__Instructions for the task__: For this exercise, the lines from the one with "Instruction: Click the magic wand style icon" through the final line of the data below are to be transcribed exactly, and pictures are to be skipped.

* * * *

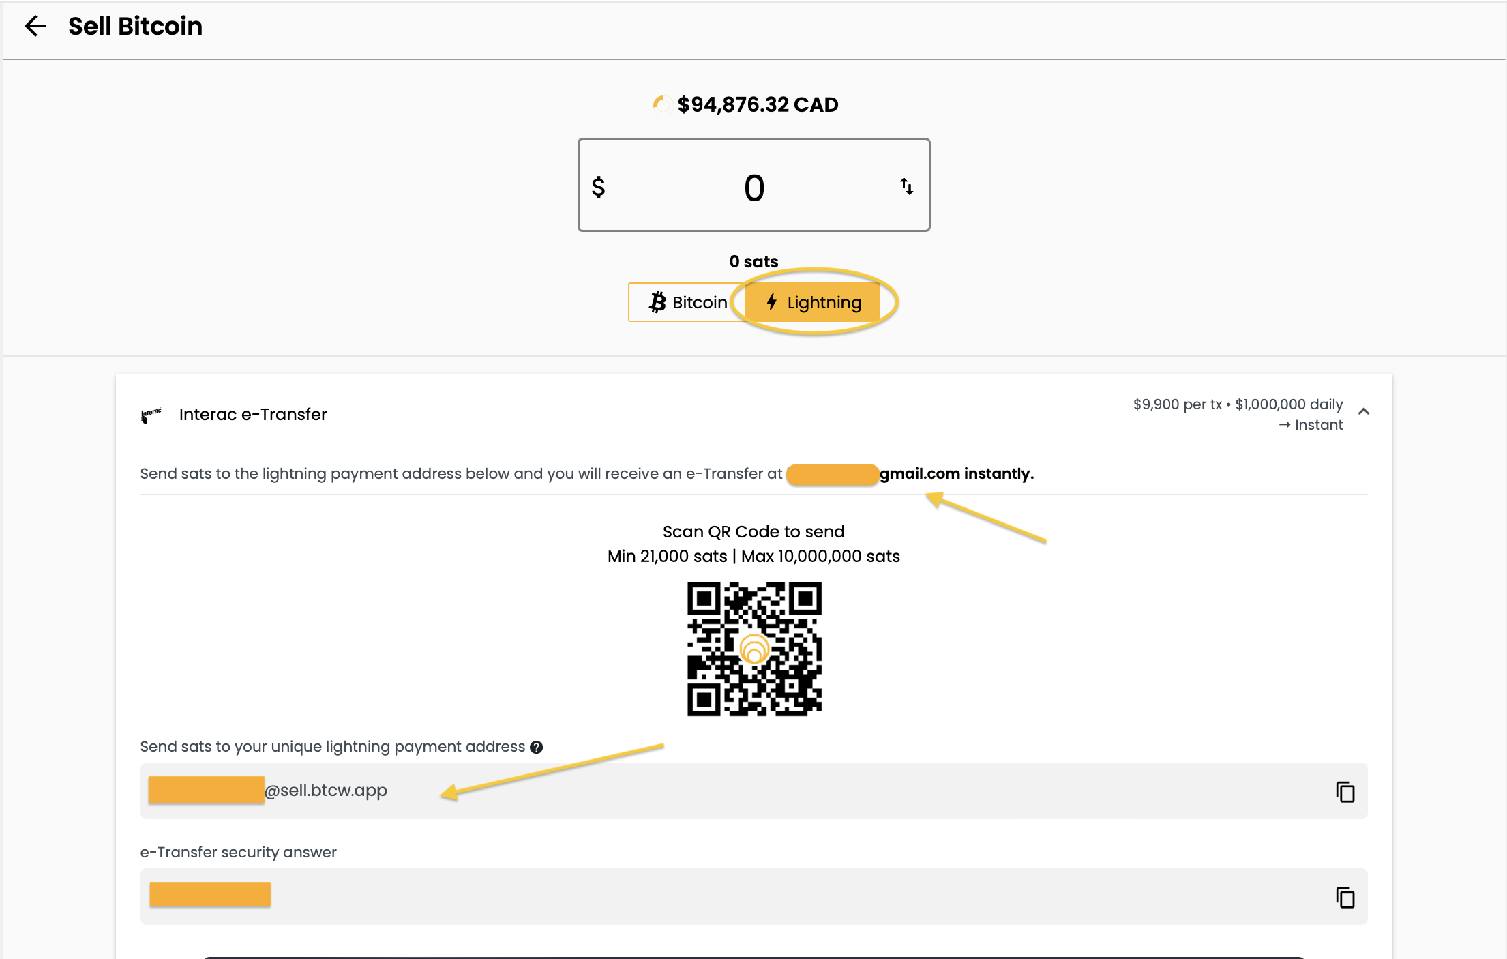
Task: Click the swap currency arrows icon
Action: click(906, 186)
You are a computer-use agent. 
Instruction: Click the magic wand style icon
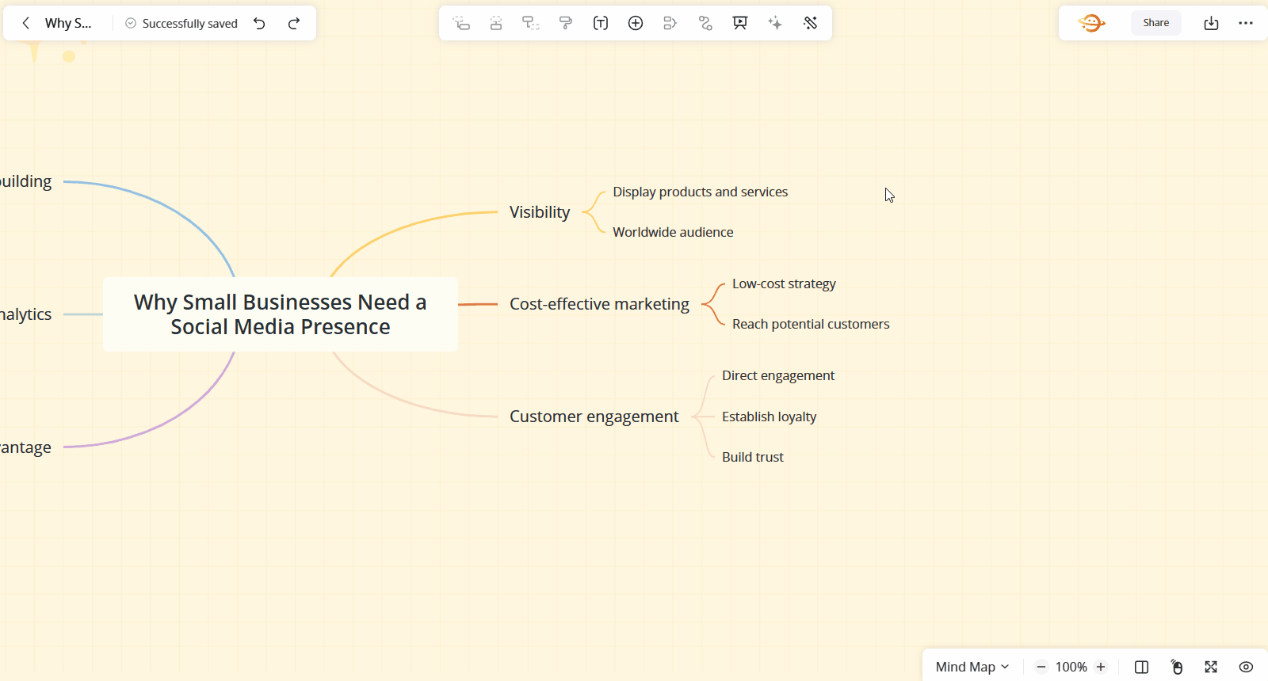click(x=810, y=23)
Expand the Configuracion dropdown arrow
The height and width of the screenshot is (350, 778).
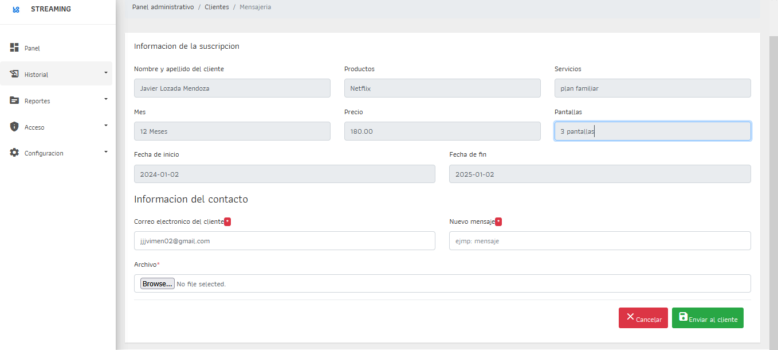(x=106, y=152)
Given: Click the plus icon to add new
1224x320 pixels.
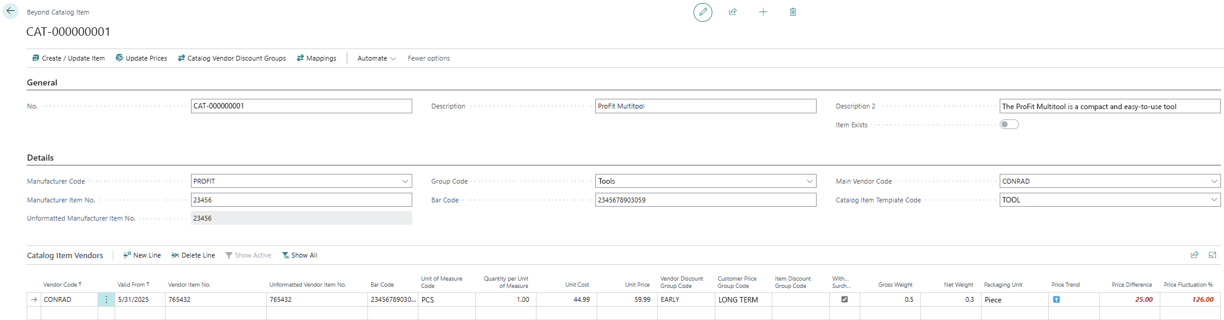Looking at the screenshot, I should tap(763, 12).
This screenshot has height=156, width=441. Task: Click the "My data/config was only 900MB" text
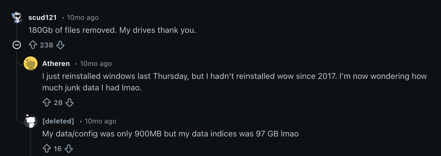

* * * *

__Response__:
Instruction: Click the magic wand style icon
click(x=810, y=23)
Expand the Configuracion dropdown arrow
The height and width of the screenshot is (350, 778).
(x=106, y=152)
Given: Click the plus icon to add new
1224x320 pixels.
Looking at the screenshot, I should tap(763, 12).
This screenshot has height=156, width=441. Task: Click the "My data/config was only 900MB" text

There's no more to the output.